Objective
Rewrite the entries below with "GUI agent" changed to "interface assistant" and everything else kept the same, omitting the pictures.

== Material provided

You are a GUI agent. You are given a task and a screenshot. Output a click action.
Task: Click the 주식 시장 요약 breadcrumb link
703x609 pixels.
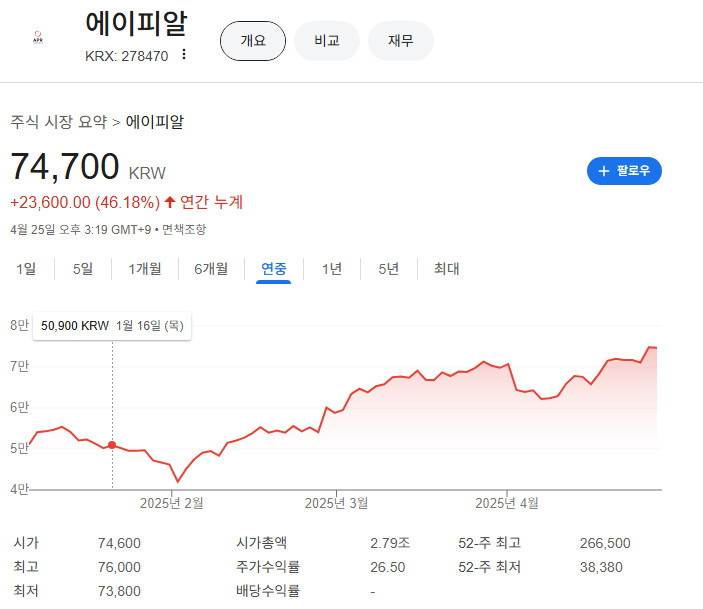pyautogui.click(x=59, y=122)
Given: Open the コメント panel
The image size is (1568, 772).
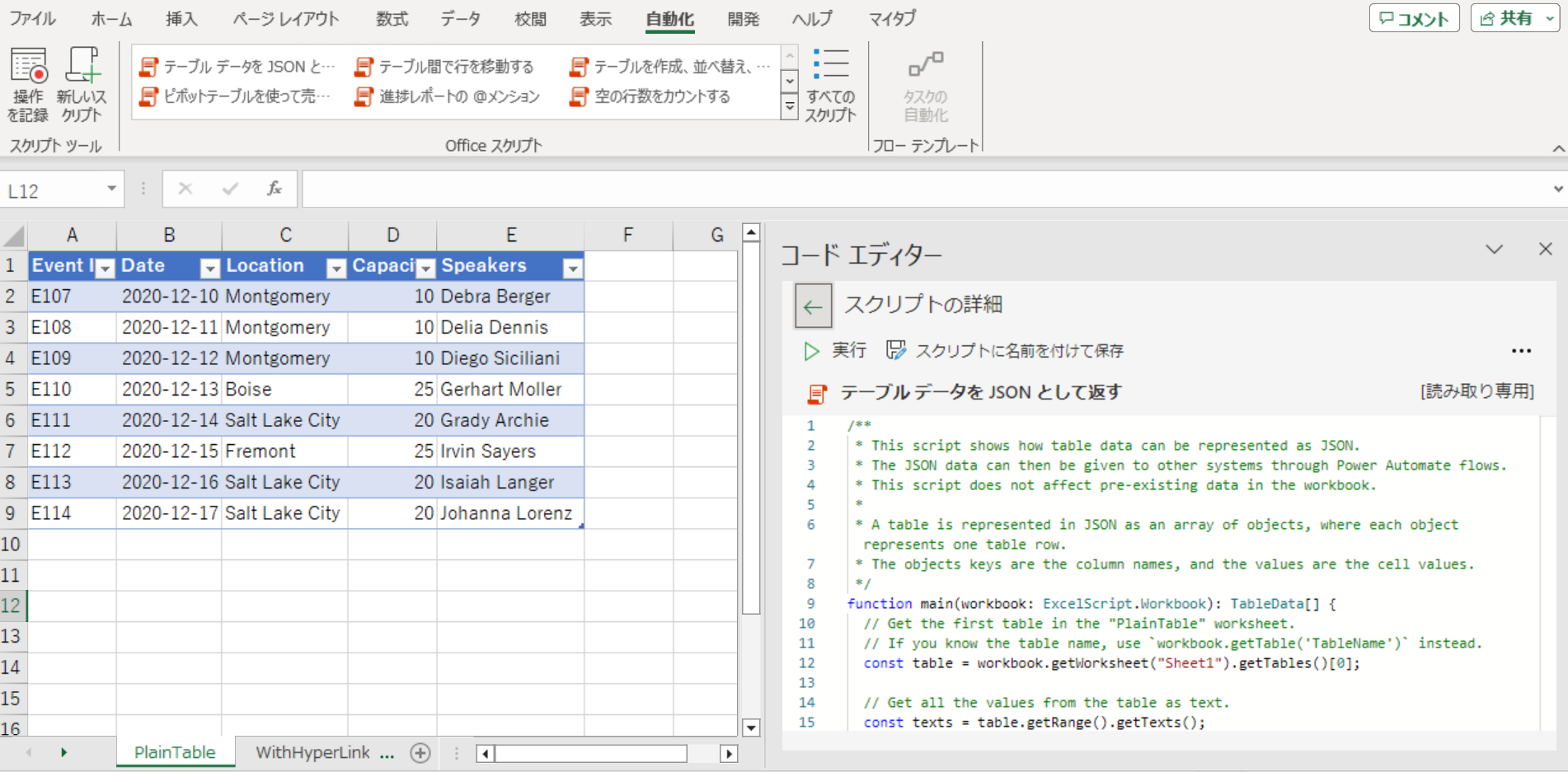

====

Expected output
You are a interface assistant. You are given a task and a screenshot. Output a click action.
Task: Click the 주식 시장 요약 breadcrumb link
703x609 pixels.
pyautogui.click(x=59, y=122)
Given: Open the コメント panel
The image size is (1568, 772).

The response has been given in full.